Buoyant on a lucrative trend, Sri Lankan rubber manufacturers have requested the Trade Ministry to double the cess on raw rubber exports, creating the stage for a clash with producers.
Sri Lanka, the seventh largest natural rubber exporter in the world, has decided to increase taxes to reduce raw rubber exports, the Trade Ministry stated yesterday.
According to Trade and Commerce Minister Rishad Bathiudeen, considering the increase in price of natural rubber in the international market, the cess on export of raw rubber has been increased from Rs. 8 to Rs. 12 per kg or 2% of the F.O.B. price, whichever is higher.
Parliament agreed to the amendment made to the Sri Lanka Export Development Act No. 40 of 1979. The amendment, by an Extraordinary Gazette Notification No. 1712/23 dated 1 July 2011, increases the cess on export of raw rubber and was tabled on Wednesday (21) for ratification by the House. The order under the Sri Lanka Export Development Act was passed by the House on the same day.
“In fact, the Sri Lanka Association of Manufacturers and Exporters of Rubber Products has in a letter addressed to me recently urged a revision of the cess on export of natural rubber to Rs. 24 per kg,” he said.
However, producers fear that their interests will be ignored in the move. Analysts told Daily FT that they feared small-time producers will be ignored in the interests of big business through this move.
“Most producers in Sri Lanka are small plantations. If the cess is increased, it will limit their access to the international markets and directly affect their earnings. In addition a larger increase of cess may lead to lesser production in the long-term,” industry sources said.
In 2010 Sri Lanka produced 153 million kilograms of rubber, an increase of 12 per cent from the previous year. However, despite Sri Lanka’s potential to manufacture high quality finished products, a considerable portion of rubber is still exported in raw form.
Higher demand, particularly from China, which is the world’s largest consumer of rubber, has doubled Sri Lankan prices. India is also driving global demand.
Sri Lanka imported raw rubber to the value of US$ 101 million in 2010 and to the value of US$ 105 million from January to July this year. Last year, Sri Lanka exported US$ 170 million of raw rubber and rubber finished products to the value of US$ 567 million.

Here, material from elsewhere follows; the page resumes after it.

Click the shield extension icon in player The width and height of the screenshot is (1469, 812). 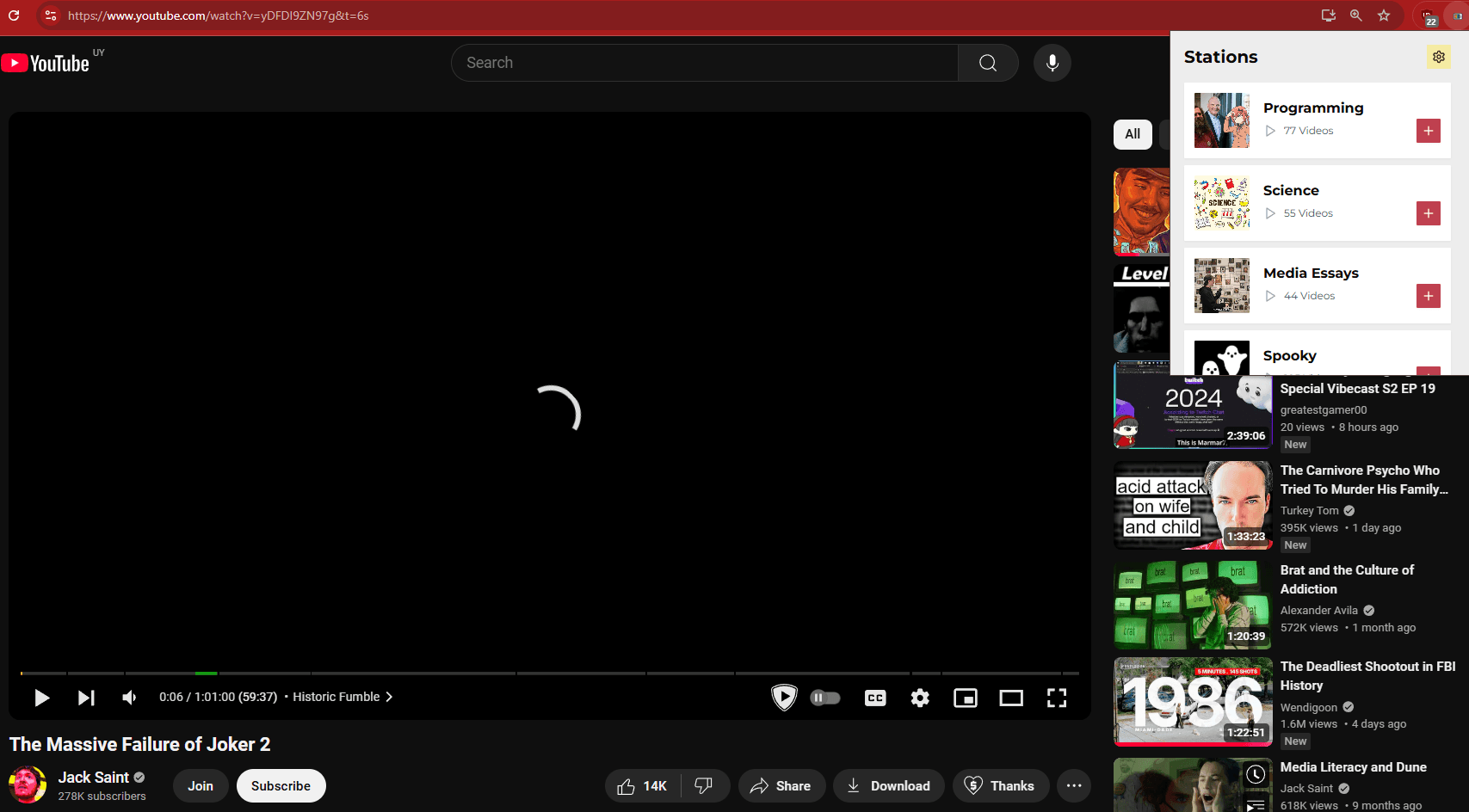(784, 698)
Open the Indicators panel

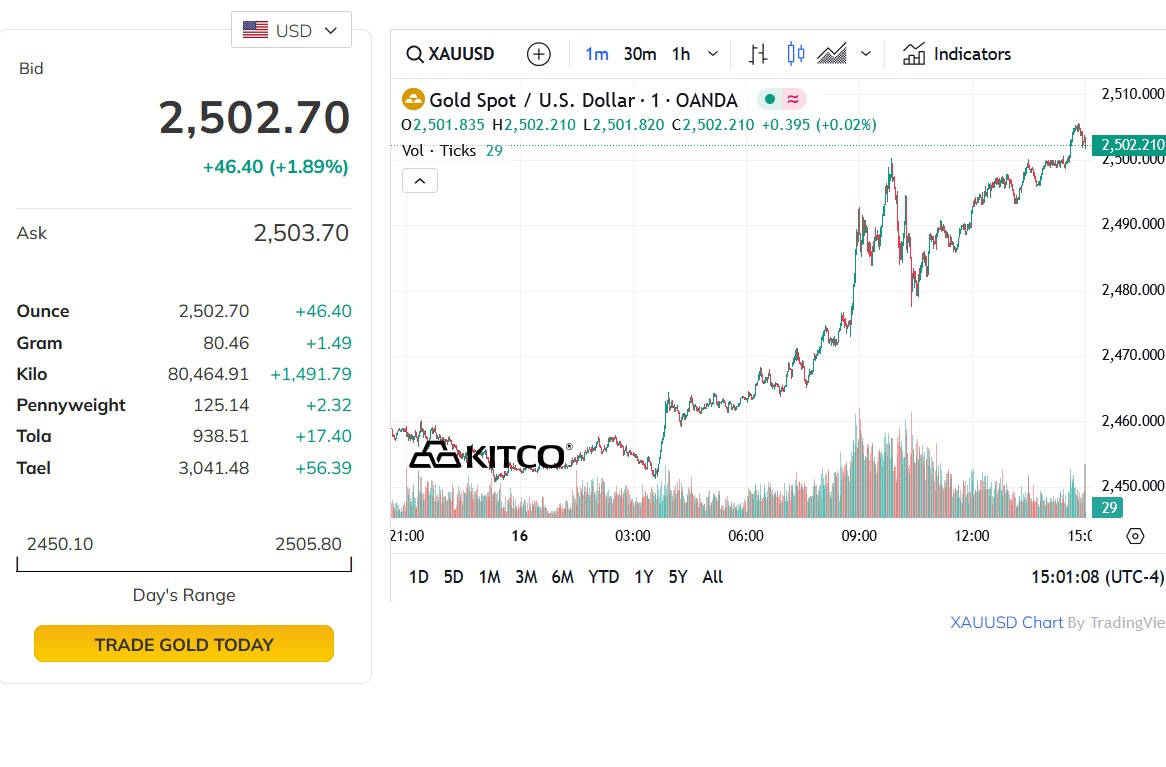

Prices doubled from Rs. 348 rupees per kg in January of 2010 to Rs. 700 in mid-February 2011. However prices have now dipped to Rs. 617.50 per kg at this week’s auction in Colombo. This resulted in a local industry shortage provoking raw rubber imports. Nonetheless the Trade Minister is of the opinion that raw rubber exports need to be reduced.
“The Ministry in charge of rubber cultivators as well as the Colombo Rubber Traders Association along with other organisations need to lobby against further increasing the cess so that the producers also have a fair deal,” the source insisted.